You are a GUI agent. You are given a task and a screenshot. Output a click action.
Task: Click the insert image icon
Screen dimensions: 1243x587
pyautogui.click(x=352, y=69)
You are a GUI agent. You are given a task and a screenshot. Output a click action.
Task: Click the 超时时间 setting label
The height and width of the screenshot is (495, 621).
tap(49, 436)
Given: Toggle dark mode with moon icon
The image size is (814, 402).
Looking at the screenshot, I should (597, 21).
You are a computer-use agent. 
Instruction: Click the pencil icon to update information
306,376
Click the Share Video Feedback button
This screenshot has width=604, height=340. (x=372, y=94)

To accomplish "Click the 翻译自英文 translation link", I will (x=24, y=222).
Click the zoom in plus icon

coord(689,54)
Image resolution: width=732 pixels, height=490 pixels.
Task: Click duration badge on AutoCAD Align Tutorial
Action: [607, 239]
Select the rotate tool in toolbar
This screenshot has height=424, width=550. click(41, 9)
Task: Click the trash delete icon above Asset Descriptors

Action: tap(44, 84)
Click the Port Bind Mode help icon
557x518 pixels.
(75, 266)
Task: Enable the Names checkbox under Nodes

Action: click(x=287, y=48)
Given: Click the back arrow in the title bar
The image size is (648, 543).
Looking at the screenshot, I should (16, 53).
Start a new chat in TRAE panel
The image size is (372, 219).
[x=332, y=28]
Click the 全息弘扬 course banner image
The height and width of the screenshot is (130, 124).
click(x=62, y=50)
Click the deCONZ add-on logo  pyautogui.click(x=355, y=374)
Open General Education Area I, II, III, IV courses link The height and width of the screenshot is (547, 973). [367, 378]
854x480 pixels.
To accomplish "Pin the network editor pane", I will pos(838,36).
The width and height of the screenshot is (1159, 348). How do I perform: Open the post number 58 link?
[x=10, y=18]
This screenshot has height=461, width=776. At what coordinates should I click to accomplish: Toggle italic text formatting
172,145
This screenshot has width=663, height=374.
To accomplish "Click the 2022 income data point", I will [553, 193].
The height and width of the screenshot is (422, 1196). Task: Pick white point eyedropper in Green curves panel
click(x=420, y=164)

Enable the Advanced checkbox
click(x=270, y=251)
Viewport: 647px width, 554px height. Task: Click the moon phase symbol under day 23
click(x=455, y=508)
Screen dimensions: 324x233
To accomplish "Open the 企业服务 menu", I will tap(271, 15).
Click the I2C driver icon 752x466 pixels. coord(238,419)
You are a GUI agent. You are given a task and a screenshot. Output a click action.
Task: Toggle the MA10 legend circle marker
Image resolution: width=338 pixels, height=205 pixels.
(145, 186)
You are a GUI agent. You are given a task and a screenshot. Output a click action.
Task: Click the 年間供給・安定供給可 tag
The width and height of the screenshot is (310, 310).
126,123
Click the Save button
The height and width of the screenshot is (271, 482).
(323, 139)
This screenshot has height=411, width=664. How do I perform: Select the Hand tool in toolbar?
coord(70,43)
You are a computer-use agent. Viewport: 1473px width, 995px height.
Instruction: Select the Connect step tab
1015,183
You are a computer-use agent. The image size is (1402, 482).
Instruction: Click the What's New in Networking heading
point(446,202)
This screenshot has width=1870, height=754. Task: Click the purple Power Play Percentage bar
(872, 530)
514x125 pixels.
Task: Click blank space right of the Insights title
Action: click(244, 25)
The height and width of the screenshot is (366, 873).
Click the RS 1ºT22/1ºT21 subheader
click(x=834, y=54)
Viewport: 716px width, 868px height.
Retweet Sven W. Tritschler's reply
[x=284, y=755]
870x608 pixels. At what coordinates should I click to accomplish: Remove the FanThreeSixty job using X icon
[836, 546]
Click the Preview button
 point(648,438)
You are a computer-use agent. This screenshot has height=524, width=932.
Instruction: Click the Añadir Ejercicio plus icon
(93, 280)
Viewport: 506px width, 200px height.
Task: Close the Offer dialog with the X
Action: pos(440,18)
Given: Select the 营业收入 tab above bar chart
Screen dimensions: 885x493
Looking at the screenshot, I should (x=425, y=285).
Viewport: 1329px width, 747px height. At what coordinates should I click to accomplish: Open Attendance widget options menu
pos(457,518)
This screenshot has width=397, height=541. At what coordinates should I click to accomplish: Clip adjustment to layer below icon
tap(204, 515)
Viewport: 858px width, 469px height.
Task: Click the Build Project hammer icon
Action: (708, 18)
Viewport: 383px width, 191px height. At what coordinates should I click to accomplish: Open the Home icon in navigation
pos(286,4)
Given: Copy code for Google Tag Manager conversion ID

| WHAT IS REQUIRED |
Please repeat the complete material exactly, with nothing omitted.

| RESPONSE FOR THIS EXERCISE |
You are a GUI agent. You are given a task and a screenshot. Output a click action.
Task: Click the insert image icon
Screen dimensions: 1243x587
pyautogui.click(x=352, y=69)
You are a GUI agent. You are given a task and a screenshot. Output a click action.
Task: Click the 超时时间 setting label
The height and width of the screenshot is (495, 621).
tap(49, 436)
Given: Toggle dark mode with moon icon
The image size is (814, 402).
Looking at the screenshot, I should (597, 21).
You are a computer-use agent. 
Instruction: Click the pencil icon to update information
306,376
Click the Share Video Feedback button
This screenshot has width=604, height=340. (x=372, y=94)

To accomplish "Click the 翻译自英文 translation link", I will (x=24, y=222).
Click the zoom in plus icon

coord(689,54)
Image resolution: width=732 pixels, height=490 pixels.
Task: Click duration badge on AutoCAD Align Tutorial
Action: [607, 239]
Select the rotate tool in toolbar
This screenshot has height=424, width=550. click(41, 9)
Task: Click the trash delete icon above Asset Descriptors

Action: tap(44, 84)
Click the Port Bind Mode help icon
557x518 pixels.
(75, 266)
Task: Enable the Names checkbox under Nodes

Action: click(x=287, y=48)
Given: Click the back arrow in the title bar
The image size is (648, 543).
Looking at the screenshot, I should (16, 53).
Start a new chat in TRAE panel
The image size is (372, 219).
[x=332, y=28]
Click the 全息弘扬 course banner image
The height and width of the screenshot is (130, 124).
click(x=62, y=50)
Click the deCONZ add-on logo  pyautogui.click(x=355, y=374)
Open General Education Area I, II, III, IV courses link The height and width of the screenshot is (547, 973). [367, 378]
854x480 pixels.
To accomplish "Pin the network editor pane", I will pos(838,36).
The width and height of the screenshot is (1159, 348). How do I perform: Open the post number 58 link?
[x=10, y=18]
This screenshot has height=461, width=776. At what coordinates should I click to accomplish: Toggle italic text formatting
172,145
This screenshot has width=663, height=374.
To accomplish "Click the 2022 income data point", I will [553, 193].
The height and width of the screenshot is (422, 1196). Task: Pick white point eyedropper in Green curves panel
click(x=420, y=164)

Enable the Advanced checkbox
click(x=270, y=251)
Viewport: 647px width, 554px height. Task: Click the moon phase symbol under day 23
click(x=455, y=508)
Screen dimensions: 324x233
To accomplish "Open the 企业服务 menu", I will tap(271, 15).
Click the I2C driver icon 752x466 pixels. coord(238,419)
You are a GUI agent. You are given a task and a screenshot. Output a click action.
Task: Toggle the MA10 legend circle marker
Image resolution: width=338 pixels, height=205 pixels.
(145, 186)
You are a GUI agent. You are given a task and a screenshot. Output a click action.
Task: Click the 年間供給・安定供給可 tag
The width and height of the screenshot is (310, 310).
126,123
Click the Save button
The height and width of the screenshot is (271, 482).
(323, 139)
This screenshot has height=411, width=664. How do I perform: Select the Hand tool in toolbar?
coord(70,43)
You are a computer-use agent. Viewport: 1473px width, 995px height.
Instruction: Select the Connect step tab
1015,183
You are a computer-use agent. The image size is (1402, 482).
Instruction: Click the What's New in Networking heading
point(446,202)
This screenshot has width=1870, height=754. Task: Click the purple Power Play Percentage bar
(872, 530)
514x125 pixels.
Task: Click blank space right of the Insights title
Action: click(244, 25)
The height and width of the screenshot is (366, 873).
Click the RS 1ºT22/1ºT21 subheader
click(x=834, y=54)
Viewport: 716px width, 868px height.
Retweet Sven W. Tritschler's reply
[x=284, y=755]
870x608 pixels. At what coordinates should I click to accomplish: Remove the FanThreeSixty job using X icon
[836, 546]
Click the Preview button
 point(648,438)
You are a computer-use agent. This screenshot has height=524, width=932.
Instruction: Click the Añadir Ejercicio plus icon
(93, 280)
Viewport: 506px width, 200px height.
Task: Close the Offer dialog with the X
Action: pos(440,18)
Given: Select the 营业收入 tab above bar chart
Screen dimensions: 885x493
Looking at the screenshot, I should (x=425, y=285).
Viewport: 1329px width, 747px height. At what coordinates should I click to accomplish: Open Attendance widget options menu
pos(457,518)
This screenshot has width=397, height=541. At what coordinates should I click to accomplish: Clip adjustment to layer below icon
tap(204, 515)
Viewport: 858px width, 469px height.
Task: Click the Build Project hammer icon
Action: (708, 18)
Viewport: 383px width, 191px height. At what coordinates should I click to accomplish: Open the Home icon in navigation
pos(286,4)
Given: Copy code for Google Tag Manager conversion ID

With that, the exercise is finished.